Unsur budaya urban lainnya yang sudah lama
berkembang di Padang adalah bioskop dan film, topik yang menjadi fokus esai
ini. Sejak
awal 1900-an bioskop sudah ada di Padang. Pionir perbioskopan di Padang antara
lain adalah “Biograph”, “Cinema Theatre”, “the Royal Excelsior”, and
“Scala-Bio”. Pemilik (eigenaar)
bioskop-bioskop itu pada umumnya adalah orang Eropa dan Cina. Pada tahun
1930-an bioskop-bioskop mulai berekspansi ke kota-kota di darek seperti
Bukittinggi dan Padang Panjang. Awalnya film-film bisu yang diputar, rapi sejak
1930-am mulai dikenal film-film bersuara. Film-film kebanyakan diimpor dari
Amerika.
Bintang film yang ganteng dan bermain bagus
mulai
jadi idola, seperti bintang koboi yang kesohor Tom Mix (tewas tgl. 12 Okt. 1940 dalam kecelakaan
mobil di Arizona)
dan pemain
pantomime Charlie Chaplin. Koran Sinar Sumatra
pernah melaporkan
tentang seorang anak ‘nakal’ ngerjain seorang penjual
minyak tanah keliling pakai gerobak di Padang sehingga minyak terbuang
sepanjang jalan karena si anak meniru tindakan Tom Mix dalam salah satu
filmnya.
Banyak adegan mengenai pergi menonton ke
bioskop dapat ditemukan dalam karya-karya sastra Indonesia modern awal yang
berlatar Minang, baik yang diterbitkan oleh Balai Pustaka, maupun dalam
roman-roman Medan dan Bukittinggi. Adegan seperti itu antara lain dapat dikesan
dalam roman “Melati van Agam” oleh Swan Pen, yang menceritakan kisah sedih
percintaan antara Siti Norma dan Idroes aklibat budaya kawin paksa. Novel itu kemudian difilmkan, seperti dapat dikesan dalam iklan dalam
ilustrasi esai ini (Sumber: Sinar Sumatra, 7-12-1940). Soal gembar-gembor
kata-kata dalam iklan-iklan film pada waktu itu, mirip saja dengan masa
sekarang.
Foto iklan film “Melati van Agam” di atas
bisa berbicara banyak kepada kita tentang budaya bioskop dan perfilman (si
Sumatra Barat) tempo doeloe. Perhatikan misalnya segregasi sosial dan jender bentukan
penjajah Belanda dalam pengaturan tempat duduk dalam bioskop dan harga karcis pada
masa itu.
Gedung bioskop pada waktu itu berbentuk
panggung: oleh karenanya disebut ‘panggung
bioskop’, yang bisa multifungsi. Kalau lagi tidak ada
film, bioskop bisa difungsikan jadi panggung sandiwara (toneel) atau pertunjukan
musik. Kali lainnya bisa jadi tempat pertemuan atau rapat (vergadering).

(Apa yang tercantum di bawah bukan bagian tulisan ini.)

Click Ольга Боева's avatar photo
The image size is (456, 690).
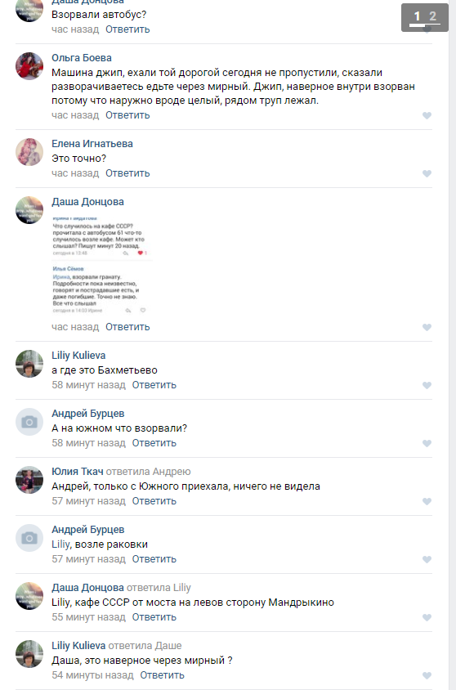pyautogui.click(x=29, y=66)
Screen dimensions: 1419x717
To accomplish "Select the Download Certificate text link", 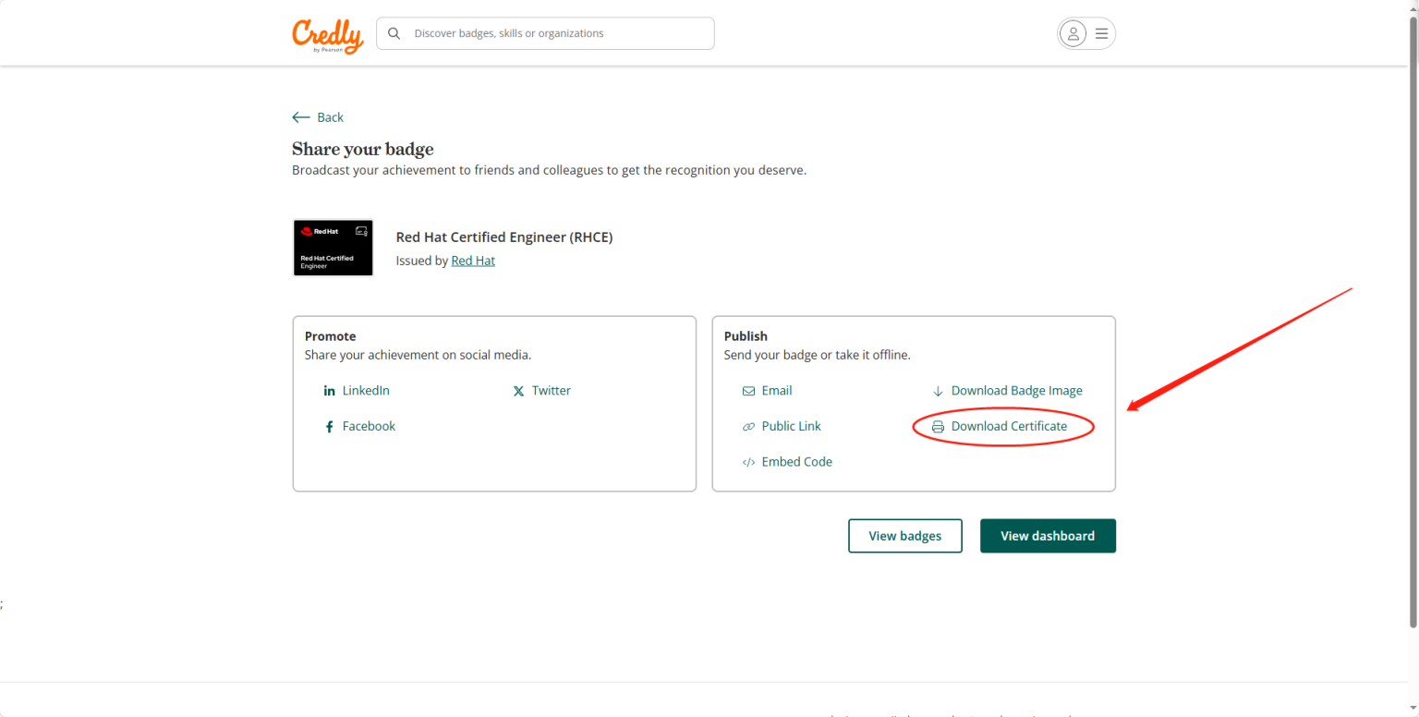I will click(1009, 426).
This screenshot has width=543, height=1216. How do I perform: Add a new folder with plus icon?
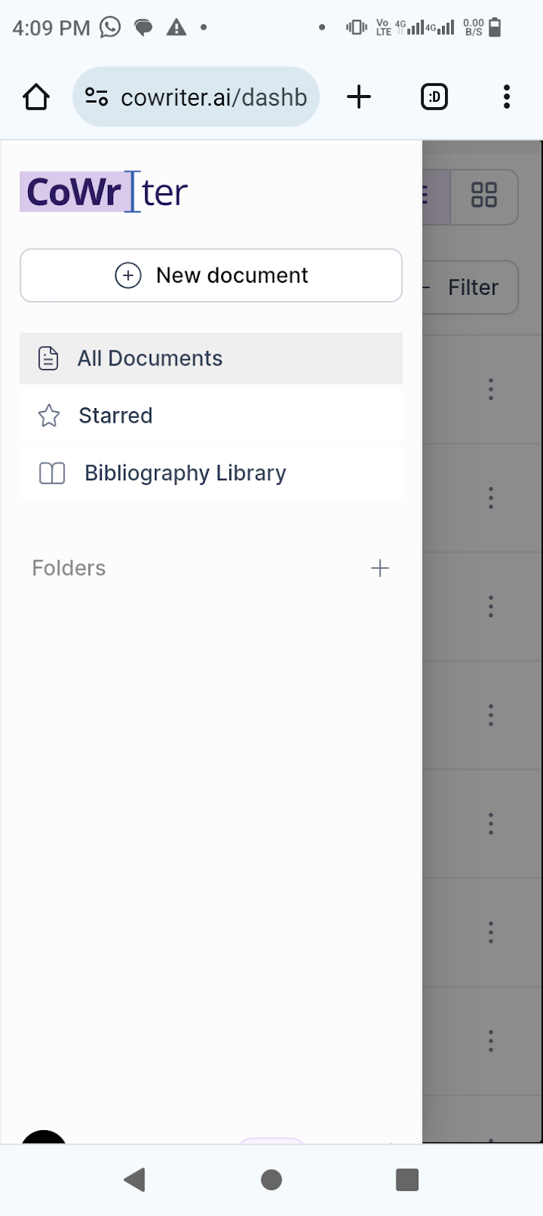(380, 568)
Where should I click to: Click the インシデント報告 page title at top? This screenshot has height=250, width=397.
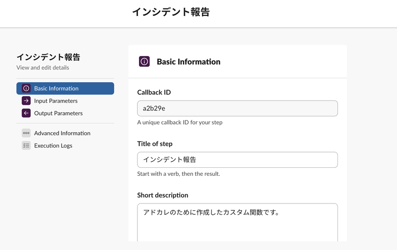point(171,12)
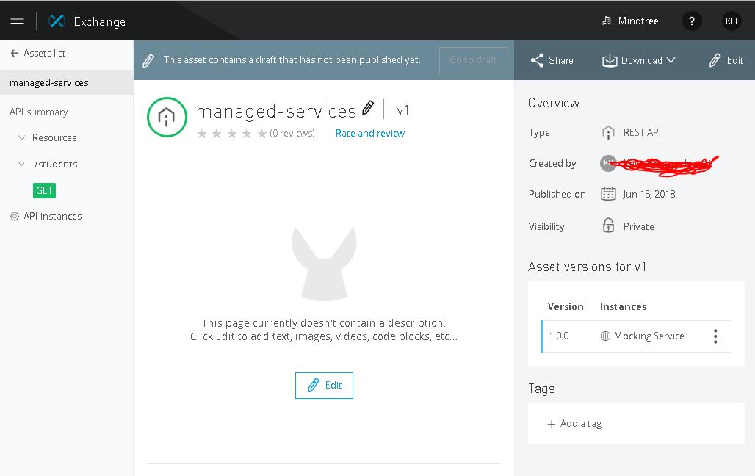Select the Mindtree business group

coord(632,21)
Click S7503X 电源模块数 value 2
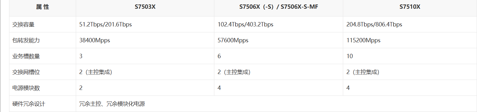 81,88
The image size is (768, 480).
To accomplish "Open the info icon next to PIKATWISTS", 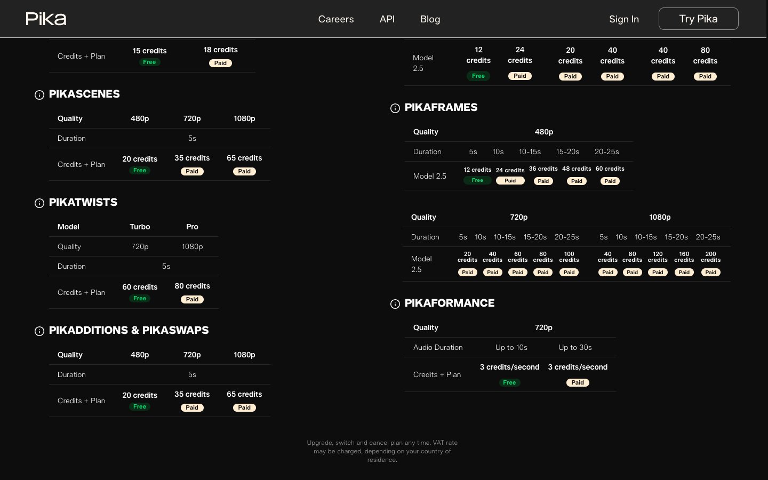I will click(x=39, y=203).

Tidak banyak catatan sumber pertama bagaimana
pengalaman menonton di bioskop tempo doeloe. Di antara intelektual Minang mungkin hanya Hamka
yang cukup njelimet mencatat pengalaman masa kecilnya ketika teknologi film masuk ke Sumatera
Barat. Saat bersekolah di Padang Panjang tahun 1917, Hamka kecil (lahir 1908)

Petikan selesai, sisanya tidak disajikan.